Freud reacciona frente a la desestimación del carácter perecedero de lo bello, indicando primeramente que tal posición puede originar dos tendencias psíquicas distintas: el amargado hastío del mundo (caso del poeta) o la rebelión contra la fatalidad, en otros términos, la negación de la muerte o de la aniquilación. Sin embargo y sin negar la índole transitoria de lo bello, sostiene con implacable coherencia que, al revés de lo que cree el poeta, la brevedad de lo bello, lejos con llevar su desvalorización, incrementa su valor debido a su rareza en el tiempo. Y lo expresa diciendo que el valor de cuanto bello y perfecto existe reside en su importancia para nuestra percepción; no es menester que la sobreviva y, en consecuencia, es independiente de su perduración en el tiempo. El joven poeta desvaloriza lo bello, se priva de su goce, se sustrae al placer que la contemplación de lo estético entraña, para evitar el previsible penar por su desaparición. Rehúye la experiencia del placer, con tal de no exponerse al dolor y al sufrimiento, no puede entonces experimentar tal goce ya que lo apreciado no acredita duración en el tiempo.

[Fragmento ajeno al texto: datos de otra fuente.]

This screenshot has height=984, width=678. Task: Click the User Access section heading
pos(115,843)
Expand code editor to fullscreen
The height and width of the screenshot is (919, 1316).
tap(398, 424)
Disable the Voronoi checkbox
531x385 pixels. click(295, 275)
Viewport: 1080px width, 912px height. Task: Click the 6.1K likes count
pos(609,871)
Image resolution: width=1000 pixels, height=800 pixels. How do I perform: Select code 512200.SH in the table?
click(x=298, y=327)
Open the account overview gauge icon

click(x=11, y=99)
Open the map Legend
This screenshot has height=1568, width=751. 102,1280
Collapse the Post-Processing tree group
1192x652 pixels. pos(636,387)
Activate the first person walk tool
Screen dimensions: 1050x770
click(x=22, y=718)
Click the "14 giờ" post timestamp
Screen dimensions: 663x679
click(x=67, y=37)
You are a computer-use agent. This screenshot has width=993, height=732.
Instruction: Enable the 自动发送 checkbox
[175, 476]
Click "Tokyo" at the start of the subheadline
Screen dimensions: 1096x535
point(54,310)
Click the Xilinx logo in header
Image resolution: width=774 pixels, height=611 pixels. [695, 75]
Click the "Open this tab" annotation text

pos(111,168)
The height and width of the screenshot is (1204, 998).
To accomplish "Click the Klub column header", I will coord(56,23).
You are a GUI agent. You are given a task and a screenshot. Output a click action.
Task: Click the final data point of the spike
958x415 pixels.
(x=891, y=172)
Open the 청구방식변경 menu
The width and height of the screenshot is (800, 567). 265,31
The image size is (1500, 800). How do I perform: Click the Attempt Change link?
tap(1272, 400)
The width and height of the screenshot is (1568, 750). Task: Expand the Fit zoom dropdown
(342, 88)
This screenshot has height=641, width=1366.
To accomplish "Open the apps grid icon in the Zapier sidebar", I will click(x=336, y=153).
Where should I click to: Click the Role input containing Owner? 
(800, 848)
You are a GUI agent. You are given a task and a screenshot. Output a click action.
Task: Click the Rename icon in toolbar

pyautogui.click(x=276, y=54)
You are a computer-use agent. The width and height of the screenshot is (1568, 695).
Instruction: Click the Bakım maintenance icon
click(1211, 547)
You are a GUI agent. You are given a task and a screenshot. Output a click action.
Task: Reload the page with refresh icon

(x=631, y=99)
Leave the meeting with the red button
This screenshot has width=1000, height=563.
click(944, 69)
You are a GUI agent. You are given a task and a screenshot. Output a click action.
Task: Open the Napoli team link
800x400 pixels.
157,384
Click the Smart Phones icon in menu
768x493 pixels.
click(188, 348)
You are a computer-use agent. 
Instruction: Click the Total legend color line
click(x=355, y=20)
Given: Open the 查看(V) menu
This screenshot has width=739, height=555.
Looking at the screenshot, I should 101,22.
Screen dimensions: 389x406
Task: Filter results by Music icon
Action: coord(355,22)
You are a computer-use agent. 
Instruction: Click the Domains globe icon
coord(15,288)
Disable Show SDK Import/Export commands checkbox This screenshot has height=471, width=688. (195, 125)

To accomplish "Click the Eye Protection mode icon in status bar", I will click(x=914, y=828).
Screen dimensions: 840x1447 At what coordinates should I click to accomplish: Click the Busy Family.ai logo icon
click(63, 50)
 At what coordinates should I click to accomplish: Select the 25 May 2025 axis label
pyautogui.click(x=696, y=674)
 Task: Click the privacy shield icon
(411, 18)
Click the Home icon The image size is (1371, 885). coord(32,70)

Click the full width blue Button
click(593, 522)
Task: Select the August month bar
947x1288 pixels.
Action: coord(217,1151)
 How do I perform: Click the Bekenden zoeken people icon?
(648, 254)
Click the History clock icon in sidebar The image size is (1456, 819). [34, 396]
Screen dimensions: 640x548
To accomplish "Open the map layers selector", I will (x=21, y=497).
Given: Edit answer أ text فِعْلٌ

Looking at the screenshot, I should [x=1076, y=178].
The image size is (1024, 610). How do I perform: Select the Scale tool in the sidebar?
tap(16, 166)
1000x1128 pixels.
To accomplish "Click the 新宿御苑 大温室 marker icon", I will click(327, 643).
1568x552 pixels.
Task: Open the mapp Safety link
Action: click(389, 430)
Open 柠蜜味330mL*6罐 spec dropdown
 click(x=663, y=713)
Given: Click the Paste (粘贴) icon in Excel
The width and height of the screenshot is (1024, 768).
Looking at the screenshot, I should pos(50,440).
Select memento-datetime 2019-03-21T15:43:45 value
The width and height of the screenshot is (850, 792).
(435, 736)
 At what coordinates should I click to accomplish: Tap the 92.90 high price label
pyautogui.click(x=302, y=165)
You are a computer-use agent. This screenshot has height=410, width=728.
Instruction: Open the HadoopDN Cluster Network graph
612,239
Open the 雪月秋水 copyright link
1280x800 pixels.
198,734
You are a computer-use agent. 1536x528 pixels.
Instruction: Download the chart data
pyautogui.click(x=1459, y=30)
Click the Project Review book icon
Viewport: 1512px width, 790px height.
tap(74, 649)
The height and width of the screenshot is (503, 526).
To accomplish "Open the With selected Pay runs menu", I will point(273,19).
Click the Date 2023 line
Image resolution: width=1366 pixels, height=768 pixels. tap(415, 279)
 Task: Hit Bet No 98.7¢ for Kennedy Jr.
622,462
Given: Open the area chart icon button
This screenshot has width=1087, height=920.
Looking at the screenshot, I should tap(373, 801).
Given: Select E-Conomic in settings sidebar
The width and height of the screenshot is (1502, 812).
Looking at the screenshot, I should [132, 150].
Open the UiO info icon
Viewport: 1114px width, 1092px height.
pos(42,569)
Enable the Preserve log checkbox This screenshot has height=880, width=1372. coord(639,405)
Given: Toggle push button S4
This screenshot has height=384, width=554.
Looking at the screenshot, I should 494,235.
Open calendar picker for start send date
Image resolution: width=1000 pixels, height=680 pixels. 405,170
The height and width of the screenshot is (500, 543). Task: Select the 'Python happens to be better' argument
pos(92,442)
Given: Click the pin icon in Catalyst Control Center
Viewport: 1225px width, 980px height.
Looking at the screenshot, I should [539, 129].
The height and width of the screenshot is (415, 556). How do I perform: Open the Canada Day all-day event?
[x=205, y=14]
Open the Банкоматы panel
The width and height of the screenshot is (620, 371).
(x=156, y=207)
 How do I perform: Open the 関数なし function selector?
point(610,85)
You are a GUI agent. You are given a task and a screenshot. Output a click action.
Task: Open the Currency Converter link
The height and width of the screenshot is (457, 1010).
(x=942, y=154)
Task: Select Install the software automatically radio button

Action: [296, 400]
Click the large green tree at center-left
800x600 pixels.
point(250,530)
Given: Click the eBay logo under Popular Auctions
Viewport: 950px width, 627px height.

Entonces, nosotros podemos concluir –y ya no solo en el plano del placer estético–  que el anhelo de una felicidad perdurable es aquello mismo que impide experimentar una felicidad posible. ¿Qué sería una felicidad perdurable si ella misma jamás pudo ser experimentada? Pronto caemos en la cuenta de que ella no sería otra cosa que una felicidad supuesta, soñada, esperanzada, que obstaculiza vivenciar la felicidad episódica, transitoria… como la vida misma.

Silvia Ons es psicoanalista.

Notas:

(1) Freud, S., (1985) “El Malestar en la Cultura”. Obras Completas, Bs. As., Amorrortu editores, T. XXI, pág. 76 ( trad. cast.: José L. Etcheverry)

(2) Ibíd.

(3) Schopenhauer, A (2008), El mundo como voluntad y representación, T II, Bs. As., Losada, pág. 728( trad. :Eduardo Ovejero y Maury)

(4) Ibíd. pág. 730.

(5) Freud, S., “La transitoriedad, ob.cit., T XIV, págs. 309-11.